Step 4, adding regional dynamic weight:
aiming at the difference of the attention degree of the user to the area, the dynamic weight of the area level interest is obtained by using a DBSCAN clustering algorithm, and the real area preference of the user is expressed by combining the area level interest preference.
Step 5, combining the personal interests and the region interests of the user:
the interest of the user to each interest point cannot be ignored while the region level interest is captured, so that the interest preference of the user can be complete as much as possible by fusing personal interests, and the effect of recommending the interest points is improved.
Step 6, recommending the top-k interest points to the user:
combining the above interest scores, top-k most interesting points of interest that have not been visited before will be recommended to the user.
Specifically, the data preprocessing part of step 1 will have the following steps:
1-1, the historical sign-in data of the user is not only messy, but also redundant, and in order to solve the problems, a main body (user ID + interest point ID) is firstly determined, then all data are used as keys, and the accumulated sign-in times are used as values, namely the most basic data composition (user ID, interest point ID, sign-in frequency) of the invention.
1-2 in order to obtain better recommendation effect, the invention selects interest points visited by at least 10 different users and users who checked in at least 15 different interest points to form the main body of the data set, so as to remove records with less check-in times, thus leading the data set to be more refined and effective, because interest points with too little visit or users with less visit interest points can cause less data information, thus leading the effective information not to be obtained. So the record format of the dictionary H finally constructed according to the data set is { [ user ID, Point of interest ID ]: check-in frequency }
Further, in step 2, a region-level interest feature matrix R is constructed, and the specific steps are as follows:
2-1, firstly, defining a concept, and referring to a circular geographic area formed by the interest point with its own geographic position as a center and radius r as a logical area of the interest point, in which the number of other interest points visited by the user will affect the interest of the user in the logical area of the interest point.
2-2 matrix construction:
2-2-1 first, a point of interest set G (G) is constructed from the data set obtained in step 11,g2,g3,…,gn) And a dictionary M { g of the interest point ID corresponding to the longitude and latitude coordinatesi:[long_i,lat_i]And the set G contains all unrepeated interest points, and the dictionary M records the interest point IDs and corresponding longitude and latitude coordinates, so that the subsequent conversion between the interest point IDs and the position longitude and latitude information is facilitated.

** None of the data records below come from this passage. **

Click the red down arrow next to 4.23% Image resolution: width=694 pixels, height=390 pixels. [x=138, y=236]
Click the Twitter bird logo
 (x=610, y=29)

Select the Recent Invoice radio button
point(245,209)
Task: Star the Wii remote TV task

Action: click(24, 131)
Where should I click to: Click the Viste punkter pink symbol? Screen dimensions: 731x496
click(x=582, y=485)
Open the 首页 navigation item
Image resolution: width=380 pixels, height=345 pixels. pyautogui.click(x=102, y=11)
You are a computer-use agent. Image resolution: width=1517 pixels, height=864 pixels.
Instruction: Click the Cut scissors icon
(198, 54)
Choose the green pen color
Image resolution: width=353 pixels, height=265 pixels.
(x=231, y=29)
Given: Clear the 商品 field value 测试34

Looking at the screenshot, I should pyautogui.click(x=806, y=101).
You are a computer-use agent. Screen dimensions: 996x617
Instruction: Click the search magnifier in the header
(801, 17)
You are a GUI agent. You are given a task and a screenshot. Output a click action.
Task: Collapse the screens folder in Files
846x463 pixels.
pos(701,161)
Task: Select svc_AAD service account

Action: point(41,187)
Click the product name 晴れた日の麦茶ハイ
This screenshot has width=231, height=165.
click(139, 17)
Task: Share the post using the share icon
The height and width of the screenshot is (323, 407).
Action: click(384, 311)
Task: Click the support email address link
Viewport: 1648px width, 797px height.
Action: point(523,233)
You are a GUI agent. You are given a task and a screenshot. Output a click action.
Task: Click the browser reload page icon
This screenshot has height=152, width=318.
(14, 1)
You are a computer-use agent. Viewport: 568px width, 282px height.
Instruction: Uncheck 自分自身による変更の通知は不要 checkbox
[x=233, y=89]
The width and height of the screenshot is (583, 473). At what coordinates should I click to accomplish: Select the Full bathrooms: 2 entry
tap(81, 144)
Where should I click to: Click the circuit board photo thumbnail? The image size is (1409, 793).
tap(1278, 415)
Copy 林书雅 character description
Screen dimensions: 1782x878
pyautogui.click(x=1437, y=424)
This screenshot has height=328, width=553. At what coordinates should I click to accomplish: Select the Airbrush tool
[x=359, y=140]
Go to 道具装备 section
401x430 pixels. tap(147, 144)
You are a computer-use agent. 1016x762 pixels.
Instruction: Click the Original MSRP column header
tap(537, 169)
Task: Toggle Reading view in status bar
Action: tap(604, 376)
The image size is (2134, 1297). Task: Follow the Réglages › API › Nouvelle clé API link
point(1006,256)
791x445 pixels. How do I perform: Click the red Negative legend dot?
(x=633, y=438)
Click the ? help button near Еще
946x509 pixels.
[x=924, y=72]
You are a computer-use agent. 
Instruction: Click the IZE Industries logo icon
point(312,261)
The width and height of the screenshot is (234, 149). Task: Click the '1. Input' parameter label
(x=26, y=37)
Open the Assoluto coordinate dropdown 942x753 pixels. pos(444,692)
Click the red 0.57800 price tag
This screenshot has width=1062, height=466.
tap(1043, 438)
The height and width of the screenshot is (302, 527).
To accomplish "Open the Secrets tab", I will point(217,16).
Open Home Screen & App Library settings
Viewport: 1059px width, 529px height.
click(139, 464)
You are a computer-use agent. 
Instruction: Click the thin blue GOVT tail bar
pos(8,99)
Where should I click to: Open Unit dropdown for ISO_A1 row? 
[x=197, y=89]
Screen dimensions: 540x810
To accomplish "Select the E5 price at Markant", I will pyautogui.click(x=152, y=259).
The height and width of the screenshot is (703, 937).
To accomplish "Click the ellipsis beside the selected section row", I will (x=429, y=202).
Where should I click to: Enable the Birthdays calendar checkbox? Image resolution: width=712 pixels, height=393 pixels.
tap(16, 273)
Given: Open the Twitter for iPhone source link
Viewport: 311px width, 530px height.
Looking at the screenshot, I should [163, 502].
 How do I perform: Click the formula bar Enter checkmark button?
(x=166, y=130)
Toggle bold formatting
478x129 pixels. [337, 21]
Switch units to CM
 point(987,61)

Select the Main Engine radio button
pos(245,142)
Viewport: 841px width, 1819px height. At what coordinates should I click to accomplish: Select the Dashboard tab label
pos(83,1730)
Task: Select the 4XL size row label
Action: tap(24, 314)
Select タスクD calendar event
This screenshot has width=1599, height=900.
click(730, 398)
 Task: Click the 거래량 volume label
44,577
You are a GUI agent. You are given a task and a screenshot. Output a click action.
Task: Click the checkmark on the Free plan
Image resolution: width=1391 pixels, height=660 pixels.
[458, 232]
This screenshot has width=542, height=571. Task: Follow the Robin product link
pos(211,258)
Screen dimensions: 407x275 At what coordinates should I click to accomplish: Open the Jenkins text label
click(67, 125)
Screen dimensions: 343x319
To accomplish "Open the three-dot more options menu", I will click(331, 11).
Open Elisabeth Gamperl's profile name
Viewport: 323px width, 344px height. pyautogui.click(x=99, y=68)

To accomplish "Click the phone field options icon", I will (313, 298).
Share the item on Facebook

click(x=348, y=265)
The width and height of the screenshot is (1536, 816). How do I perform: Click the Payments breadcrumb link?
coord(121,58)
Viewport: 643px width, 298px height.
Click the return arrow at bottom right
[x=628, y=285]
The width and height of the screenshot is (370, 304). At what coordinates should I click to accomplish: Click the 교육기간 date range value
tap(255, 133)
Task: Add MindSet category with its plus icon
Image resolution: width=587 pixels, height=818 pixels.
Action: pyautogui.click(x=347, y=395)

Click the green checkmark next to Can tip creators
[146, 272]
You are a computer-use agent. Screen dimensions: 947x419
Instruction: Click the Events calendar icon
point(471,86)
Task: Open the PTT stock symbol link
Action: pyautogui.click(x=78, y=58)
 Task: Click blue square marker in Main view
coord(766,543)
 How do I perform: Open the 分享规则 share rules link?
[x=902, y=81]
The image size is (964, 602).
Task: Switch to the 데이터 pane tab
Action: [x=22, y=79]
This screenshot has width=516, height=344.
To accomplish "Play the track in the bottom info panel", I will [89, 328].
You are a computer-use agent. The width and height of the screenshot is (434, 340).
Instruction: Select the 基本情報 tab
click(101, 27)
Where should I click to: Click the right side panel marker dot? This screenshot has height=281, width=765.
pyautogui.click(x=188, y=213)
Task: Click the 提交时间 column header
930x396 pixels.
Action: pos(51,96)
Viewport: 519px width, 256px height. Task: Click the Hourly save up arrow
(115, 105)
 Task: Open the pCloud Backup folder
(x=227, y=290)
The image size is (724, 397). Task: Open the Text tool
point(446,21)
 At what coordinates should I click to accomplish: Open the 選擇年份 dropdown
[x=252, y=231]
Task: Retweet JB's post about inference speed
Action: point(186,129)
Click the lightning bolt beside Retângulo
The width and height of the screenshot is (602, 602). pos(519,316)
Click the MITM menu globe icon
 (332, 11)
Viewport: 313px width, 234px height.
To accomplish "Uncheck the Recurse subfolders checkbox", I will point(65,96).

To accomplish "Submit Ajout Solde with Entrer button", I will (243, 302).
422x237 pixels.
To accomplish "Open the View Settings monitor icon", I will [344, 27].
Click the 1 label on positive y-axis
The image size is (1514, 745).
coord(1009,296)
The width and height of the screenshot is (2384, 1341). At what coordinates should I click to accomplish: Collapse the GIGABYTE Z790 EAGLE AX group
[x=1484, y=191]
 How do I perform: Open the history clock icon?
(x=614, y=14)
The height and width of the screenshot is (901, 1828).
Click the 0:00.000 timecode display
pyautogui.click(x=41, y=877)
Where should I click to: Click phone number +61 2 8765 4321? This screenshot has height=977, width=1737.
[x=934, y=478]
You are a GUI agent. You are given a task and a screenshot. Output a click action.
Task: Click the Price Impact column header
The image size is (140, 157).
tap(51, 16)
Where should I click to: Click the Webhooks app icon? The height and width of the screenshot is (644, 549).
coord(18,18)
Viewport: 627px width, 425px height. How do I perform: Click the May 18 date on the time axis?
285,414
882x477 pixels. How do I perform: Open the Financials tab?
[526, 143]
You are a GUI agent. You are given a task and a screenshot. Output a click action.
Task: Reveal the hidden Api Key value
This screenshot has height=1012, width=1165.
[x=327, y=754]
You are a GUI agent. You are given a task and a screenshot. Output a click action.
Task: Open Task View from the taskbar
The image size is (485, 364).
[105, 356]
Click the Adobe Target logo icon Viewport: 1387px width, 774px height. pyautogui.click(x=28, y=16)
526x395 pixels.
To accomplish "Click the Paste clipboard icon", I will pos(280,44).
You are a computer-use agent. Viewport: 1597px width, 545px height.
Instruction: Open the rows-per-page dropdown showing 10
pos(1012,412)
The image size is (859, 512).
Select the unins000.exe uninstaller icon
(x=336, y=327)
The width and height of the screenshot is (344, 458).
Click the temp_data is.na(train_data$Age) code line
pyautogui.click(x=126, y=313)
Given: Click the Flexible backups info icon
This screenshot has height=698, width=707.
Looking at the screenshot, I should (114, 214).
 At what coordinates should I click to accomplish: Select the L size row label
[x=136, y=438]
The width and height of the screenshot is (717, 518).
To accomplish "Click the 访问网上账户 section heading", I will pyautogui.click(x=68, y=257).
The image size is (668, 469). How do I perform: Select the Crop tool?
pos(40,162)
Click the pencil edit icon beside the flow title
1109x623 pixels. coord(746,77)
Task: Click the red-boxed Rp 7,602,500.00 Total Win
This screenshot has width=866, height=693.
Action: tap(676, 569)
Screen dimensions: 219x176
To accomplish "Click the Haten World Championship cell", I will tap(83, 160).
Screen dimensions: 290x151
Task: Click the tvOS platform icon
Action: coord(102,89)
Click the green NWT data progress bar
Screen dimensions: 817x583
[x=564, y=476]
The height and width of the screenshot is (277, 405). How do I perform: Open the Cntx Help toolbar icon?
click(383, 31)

2-2-2, the distance between each interest point and the target interest point is calculated by using a haversine distance formula, which is also called a half-vector positive formula, and is a calculation method for determining the distance between two points on a great circle according to the longitude and the latitude of the two points, and is commonly used for calculating the distance between the two points on the earth. In the present invention, the distance threshold is set to 10km, and while calculating the distance, a set of other interest points whose distance corresponding to each target interest point is within the threshold is saved by the dictionary X. And when all the distances are calculated, the dictionary X can be constructed, the data record format is { target interest point ID: set S }, wherein the distance between the interest point in the set S and the target interest point is less than or equal to the distance threshold.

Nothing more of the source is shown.